Michael Schumacher draws attention to 'talk and die' brain injuries
Blows to the head can be silent killers for which
swift diagnosis is often the only recourse, doctors say.
Even if there is no damage to the outside of the head, the impact
may inflict catastrophic damage to the brain inside, they say.
Because a shock that smashes the brain, a 1.3-kilo organ with the
consistency of soft jelly, against the hard protective shell of the
skull, can damage nerves, brain cells and blood vessels.
Blood clots and bruising then result, which in turn causes
pressure to build up and squeeze the brain, worsening the damage
and amplifying the risk of permanent handicap or death.
Doctors looking at suspected brain trauma can call on X-rays or
hi-tech 3D scanners as diagnostic tools, but treatment options are
relatively few.
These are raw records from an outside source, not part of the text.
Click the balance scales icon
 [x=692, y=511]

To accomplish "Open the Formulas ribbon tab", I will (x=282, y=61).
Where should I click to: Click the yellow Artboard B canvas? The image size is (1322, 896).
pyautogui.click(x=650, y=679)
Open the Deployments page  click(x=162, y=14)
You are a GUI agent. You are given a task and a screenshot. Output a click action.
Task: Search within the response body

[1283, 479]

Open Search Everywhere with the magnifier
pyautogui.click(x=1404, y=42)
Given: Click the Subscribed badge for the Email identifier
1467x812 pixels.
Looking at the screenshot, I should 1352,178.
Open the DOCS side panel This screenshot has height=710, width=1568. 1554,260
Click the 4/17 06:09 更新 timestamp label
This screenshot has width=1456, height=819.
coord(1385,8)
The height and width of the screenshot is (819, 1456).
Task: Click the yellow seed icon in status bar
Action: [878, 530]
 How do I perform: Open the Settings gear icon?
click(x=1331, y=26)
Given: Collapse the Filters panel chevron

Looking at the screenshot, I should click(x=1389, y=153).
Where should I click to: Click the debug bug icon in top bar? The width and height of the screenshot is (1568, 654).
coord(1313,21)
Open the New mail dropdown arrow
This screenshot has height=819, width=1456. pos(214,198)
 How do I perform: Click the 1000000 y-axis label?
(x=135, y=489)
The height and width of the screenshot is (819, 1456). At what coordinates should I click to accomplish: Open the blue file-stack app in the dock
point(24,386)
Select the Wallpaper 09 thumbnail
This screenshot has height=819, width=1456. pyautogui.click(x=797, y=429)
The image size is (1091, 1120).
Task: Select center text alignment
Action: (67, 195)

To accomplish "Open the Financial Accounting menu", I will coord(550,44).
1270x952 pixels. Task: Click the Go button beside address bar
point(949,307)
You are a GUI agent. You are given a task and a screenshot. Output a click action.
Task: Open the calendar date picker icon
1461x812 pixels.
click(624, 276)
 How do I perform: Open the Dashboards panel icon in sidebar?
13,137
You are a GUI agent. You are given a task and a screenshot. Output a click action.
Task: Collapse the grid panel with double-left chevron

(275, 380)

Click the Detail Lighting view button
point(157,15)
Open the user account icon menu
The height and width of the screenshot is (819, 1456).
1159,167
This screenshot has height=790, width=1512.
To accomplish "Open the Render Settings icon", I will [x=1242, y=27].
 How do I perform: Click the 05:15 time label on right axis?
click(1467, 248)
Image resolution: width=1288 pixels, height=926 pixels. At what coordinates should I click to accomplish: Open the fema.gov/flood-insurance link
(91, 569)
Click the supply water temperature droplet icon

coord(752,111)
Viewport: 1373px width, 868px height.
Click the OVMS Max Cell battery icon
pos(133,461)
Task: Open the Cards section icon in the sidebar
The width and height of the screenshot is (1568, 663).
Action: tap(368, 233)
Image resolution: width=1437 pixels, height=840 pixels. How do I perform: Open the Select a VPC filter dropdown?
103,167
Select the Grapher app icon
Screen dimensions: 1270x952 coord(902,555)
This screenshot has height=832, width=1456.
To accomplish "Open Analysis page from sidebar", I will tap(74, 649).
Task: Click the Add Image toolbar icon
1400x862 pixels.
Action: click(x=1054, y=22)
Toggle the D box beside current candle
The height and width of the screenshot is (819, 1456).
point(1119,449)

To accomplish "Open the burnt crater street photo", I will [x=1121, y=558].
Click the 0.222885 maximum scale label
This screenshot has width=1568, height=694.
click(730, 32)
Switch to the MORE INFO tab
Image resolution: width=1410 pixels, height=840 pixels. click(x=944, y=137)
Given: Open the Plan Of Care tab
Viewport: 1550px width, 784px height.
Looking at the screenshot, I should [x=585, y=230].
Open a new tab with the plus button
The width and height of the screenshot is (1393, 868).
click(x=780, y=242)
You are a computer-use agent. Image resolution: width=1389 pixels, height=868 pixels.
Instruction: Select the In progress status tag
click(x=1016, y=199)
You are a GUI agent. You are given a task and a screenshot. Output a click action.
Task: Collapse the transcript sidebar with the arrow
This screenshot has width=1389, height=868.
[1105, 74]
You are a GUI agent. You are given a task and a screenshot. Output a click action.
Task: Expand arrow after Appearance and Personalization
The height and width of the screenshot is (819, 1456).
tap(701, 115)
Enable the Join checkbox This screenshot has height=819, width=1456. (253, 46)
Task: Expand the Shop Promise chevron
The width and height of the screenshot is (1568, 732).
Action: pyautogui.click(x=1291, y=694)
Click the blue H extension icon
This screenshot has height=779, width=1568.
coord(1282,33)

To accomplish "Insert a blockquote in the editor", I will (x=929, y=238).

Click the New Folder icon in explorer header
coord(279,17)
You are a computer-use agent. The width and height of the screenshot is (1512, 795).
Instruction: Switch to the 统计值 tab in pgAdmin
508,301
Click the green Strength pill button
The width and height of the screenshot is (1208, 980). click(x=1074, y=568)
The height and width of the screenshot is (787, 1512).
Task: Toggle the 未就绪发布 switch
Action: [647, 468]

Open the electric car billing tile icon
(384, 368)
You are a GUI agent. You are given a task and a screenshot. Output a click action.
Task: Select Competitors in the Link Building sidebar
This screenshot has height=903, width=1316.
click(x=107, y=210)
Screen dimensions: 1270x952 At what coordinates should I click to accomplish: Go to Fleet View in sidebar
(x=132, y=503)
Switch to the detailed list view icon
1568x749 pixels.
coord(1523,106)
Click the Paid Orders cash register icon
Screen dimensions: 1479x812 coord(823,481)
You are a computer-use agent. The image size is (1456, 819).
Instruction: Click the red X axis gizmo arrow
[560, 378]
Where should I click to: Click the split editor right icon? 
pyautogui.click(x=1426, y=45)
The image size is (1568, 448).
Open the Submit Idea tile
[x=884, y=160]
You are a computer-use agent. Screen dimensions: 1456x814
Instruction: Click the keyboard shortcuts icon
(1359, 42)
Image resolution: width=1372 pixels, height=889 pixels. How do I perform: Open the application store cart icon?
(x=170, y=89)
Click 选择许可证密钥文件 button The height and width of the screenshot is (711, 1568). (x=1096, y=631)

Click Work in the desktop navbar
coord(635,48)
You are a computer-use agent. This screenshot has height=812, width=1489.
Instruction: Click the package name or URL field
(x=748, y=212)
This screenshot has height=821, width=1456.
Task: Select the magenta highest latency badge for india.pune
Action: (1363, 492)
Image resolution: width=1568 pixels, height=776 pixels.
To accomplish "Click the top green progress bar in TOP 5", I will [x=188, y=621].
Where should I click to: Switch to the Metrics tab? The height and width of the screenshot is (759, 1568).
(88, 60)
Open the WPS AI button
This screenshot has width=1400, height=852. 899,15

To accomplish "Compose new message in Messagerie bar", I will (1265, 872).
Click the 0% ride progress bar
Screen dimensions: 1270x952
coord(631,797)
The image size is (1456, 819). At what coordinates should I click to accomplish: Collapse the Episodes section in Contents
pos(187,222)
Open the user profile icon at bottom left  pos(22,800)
Drugs may ease rising pressure in the brain but
sometimes surgery is required.
In the case of Formula 1 star Michael Schumacher -- diagnosed
immediately after his skiing accident on Sunday -- neurosurgeons
first operated to tackle bleeding and bruising and then placed him
in an artificial coma after a post-operative scan showed
"widespread lesions" on both sides of the brain.
The lesions "are not good news", said French expert Jean-Luc
Truelle, a retired professor of neurology at the Foch Hospital in
the Paris suburbs. "It shows that there is bleeding across the
brain's function centres."
Tried and tested, the coma reduces the patient's temperature to
around 35 degrees Celsius to reduce swelling. By being unconscious,
the brain is also switched off to sounds, light and other triggers
that cause the organ to use up oxygen as it processes the
stimuli.
"Right now, our goal is to reduce all external stimuli and
oxygenate his brain as much as possible," said Jean-Francois Payen,
head of intensive care at Grenoble University Hospital Centre,
where Schumacher is being treated.
It can take up to 48 hours for symptoms of brain injury to emerge,
which is why anyone who suffers even mild concussion should seek
medical attention, said Dr Truelle.
According to a 2007 Australasian study in the Journal of Clinical
Neuroscience, around one in every 40 cases of head injury
documented over a 10-year period at a major trauma centre were of
so-called "talk-and-die" syndrome.
This means the patients initially felt okay after the incident but
subsequently deteriorated and died from intracranial causes.